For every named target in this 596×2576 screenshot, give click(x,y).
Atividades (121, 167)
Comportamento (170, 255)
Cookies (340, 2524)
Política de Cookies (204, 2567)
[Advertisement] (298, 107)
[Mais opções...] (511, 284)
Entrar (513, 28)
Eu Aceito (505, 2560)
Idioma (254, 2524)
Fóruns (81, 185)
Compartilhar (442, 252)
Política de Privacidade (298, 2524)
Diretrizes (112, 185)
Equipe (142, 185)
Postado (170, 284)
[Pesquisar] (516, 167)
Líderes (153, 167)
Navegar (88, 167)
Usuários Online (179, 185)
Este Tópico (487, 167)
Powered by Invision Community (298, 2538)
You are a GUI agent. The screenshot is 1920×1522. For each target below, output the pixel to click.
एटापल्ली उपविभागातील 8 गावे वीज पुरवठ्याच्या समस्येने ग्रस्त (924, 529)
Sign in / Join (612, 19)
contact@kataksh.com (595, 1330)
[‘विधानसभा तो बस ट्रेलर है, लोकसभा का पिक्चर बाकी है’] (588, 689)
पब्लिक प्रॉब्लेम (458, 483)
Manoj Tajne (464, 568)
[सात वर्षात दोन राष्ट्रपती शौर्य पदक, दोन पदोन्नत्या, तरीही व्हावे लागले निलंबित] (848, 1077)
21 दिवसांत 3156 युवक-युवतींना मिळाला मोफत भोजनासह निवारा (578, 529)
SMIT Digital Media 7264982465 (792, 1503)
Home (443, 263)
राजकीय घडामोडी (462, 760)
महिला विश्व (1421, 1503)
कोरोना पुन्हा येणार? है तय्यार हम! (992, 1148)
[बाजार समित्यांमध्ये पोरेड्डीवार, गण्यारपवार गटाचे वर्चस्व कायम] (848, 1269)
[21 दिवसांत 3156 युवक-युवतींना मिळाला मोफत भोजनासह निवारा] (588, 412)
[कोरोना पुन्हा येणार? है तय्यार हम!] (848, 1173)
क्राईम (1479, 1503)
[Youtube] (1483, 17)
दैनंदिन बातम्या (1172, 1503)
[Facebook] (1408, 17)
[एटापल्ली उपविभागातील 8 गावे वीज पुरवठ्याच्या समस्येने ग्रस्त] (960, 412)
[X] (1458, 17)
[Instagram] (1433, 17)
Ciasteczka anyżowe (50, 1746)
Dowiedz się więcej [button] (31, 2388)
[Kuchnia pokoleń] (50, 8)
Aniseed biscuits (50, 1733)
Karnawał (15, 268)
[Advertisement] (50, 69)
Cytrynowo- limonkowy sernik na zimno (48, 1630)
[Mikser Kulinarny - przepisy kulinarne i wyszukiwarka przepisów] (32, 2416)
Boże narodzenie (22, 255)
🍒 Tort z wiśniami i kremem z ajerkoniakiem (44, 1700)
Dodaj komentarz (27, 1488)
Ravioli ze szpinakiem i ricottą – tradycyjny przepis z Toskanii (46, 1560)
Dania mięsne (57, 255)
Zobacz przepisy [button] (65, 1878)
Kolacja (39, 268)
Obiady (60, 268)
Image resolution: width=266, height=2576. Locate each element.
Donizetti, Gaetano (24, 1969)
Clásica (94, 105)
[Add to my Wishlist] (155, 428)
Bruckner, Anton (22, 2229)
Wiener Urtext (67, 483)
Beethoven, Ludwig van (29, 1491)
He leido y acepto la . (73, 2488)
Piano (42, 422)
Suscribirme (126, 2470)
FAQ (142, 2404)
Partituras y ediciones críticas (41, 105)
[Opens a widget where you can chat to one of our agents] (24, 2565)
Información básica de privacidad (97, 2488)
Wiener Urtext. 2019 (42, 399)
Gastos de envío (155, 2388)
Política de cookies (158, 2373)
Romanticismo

□ □ □

## Exercise objective
An exact copy of every record is required.

## Reply
For every named target in this 596×2576 screenshot, give click(x,y).
Atividades (121, 167)
Comportamento (170, 255)
Cookies (340, 2524)
Política de Cookies (204, 2567)
[Advertisement] (298, 107)
[Mais opções...] (511, 284)
Entrar (513, 28)
Eu Aceito (505, 2560)
Idioma (254, 2524)
Fóruns (81, 185)
Compartilhar (442, 252)
Política de Privacidade (298, 2524)
Diretrizes (112, 185)
Equipe (142, 185)
Postado (170, 284)
[Pesquisar] (516, 167)
Líderes (153, 167)
Navegar (88, 167)
Usuários Online (179, 185)
Este Tópico (487, 167)
Powered by Invision Community (298, 2538)
You are a GUI agent. The screenshot is 1920×1522. For each target below, output the pixel to click.
एटापल्ली उपविभागातील 8 गावे वीज पुरवठ्याच्या समस्येने ग्रस्त (924, 529)
Sign in / Join (612, 19)
contact@kataksh.com (595, 1330)
[‘विधानसभा तो बस ट्रेलर है, लोकसभा का पिक्चर बाकी है’] (588, 689)
पब्लिक प्रॉब्लेम (458, 483)
Manoj Tajne (464, 568)
[सात वर्षात दोन राष्ट्रपती शौर्य पदक, दोन पदोन्नत्या, तरीही व्हावे लागले निलंबित] (848, 1077)
21 दिवसांत 3156 युवक-युवतींना मिळाला मोफत भोजनासह निवारा (578, 529)
SMIT Digital Media 7264982465 (792, 1503)
Home (443, 263)
राजकीय घडामोडी (462, 760)
महिला विश्व (1421, 1503)
कोरोना पुन्हा येणार? है तय्यार हम! (992, 1148)
[बाजार समित्यांमध्ये पोरेड्डीवार, गण्यारपवार गटाचे वर्चस्व कायम] (848, 1269)
[21 दिवसांत 3156 युवक-युवतींना मिळाला मोफत भोजनासह निवारा] (588, 412)
[कोरोना पुन्हा येणार? है तय्यार हम!] (848, 1173)
क्राईम (1479, 1503)
[Youtube] (1483, 17)
दैनंदिन बातम्या (1172, 1503)
[Facebook] (1408, 17)
[एटापल्ली उपविभागातील 8 गावे वीज पुरवठ्याच्या समस्येने ग्रस्त] (960, 412)
[X] (1458, 17)
[Instagram] (1433, 17)
Ciasteczka anyżowe (50, 1746)
Dowiedz się więcej [button] (31, 2388)
[Kuchnia pokoleń] (50, 8)
Aniseed biscuits (50, 1733)
Karnawał (15, 268)
[Advertisement] (50, 69)
Cytrynowo- limonkowy sernik na zimno (48, 1630)
[Mikser Kulinarny - przepisy kulinarne i wyszukiwarka przepisów] (32, 2416)
Boże narodzenie (22, 255)
🍒 Tort z wiśniami i kremem z ajerkoniakiem (44, 1700)
Dodaj komentarz (27, 1488)
Ravioli ze szpinakiem i ricottą – tradycyjny przepis z Toskanii (46, 1560)
Dania mięsne (57, 255)
Zobacz przepisy [button] (65, 1878)
Kolacja (39, 268)
Obiady (60, 268)
Image resolution: width=266, height=2576. Locate each element.
Donizetti, Gaetano (24, 1969)
Clásica (94, 105)
[Add to my Wishlist] (155, 428)
Bruckner, Anton (22, 2229)
Wiener Urtext (67, 483)
Beethoven, Ludwig van (29, 1491)
He leido y acepto la . (73, 2488)
Piano (42, 422)
Suscribirme (126, 2470)
FAQ (142, 2404)
Partituras y ediciones críticas (41, 105)
[Opens a widget where you can chat to one of our agents] (24, 2565)
Información básica de privacidad (97, 2488)
Wiener Urtext. 2019 (42, 399)
Gastos de envío (155, 2388)
Política de cookies (158, 2373)
Romanticismo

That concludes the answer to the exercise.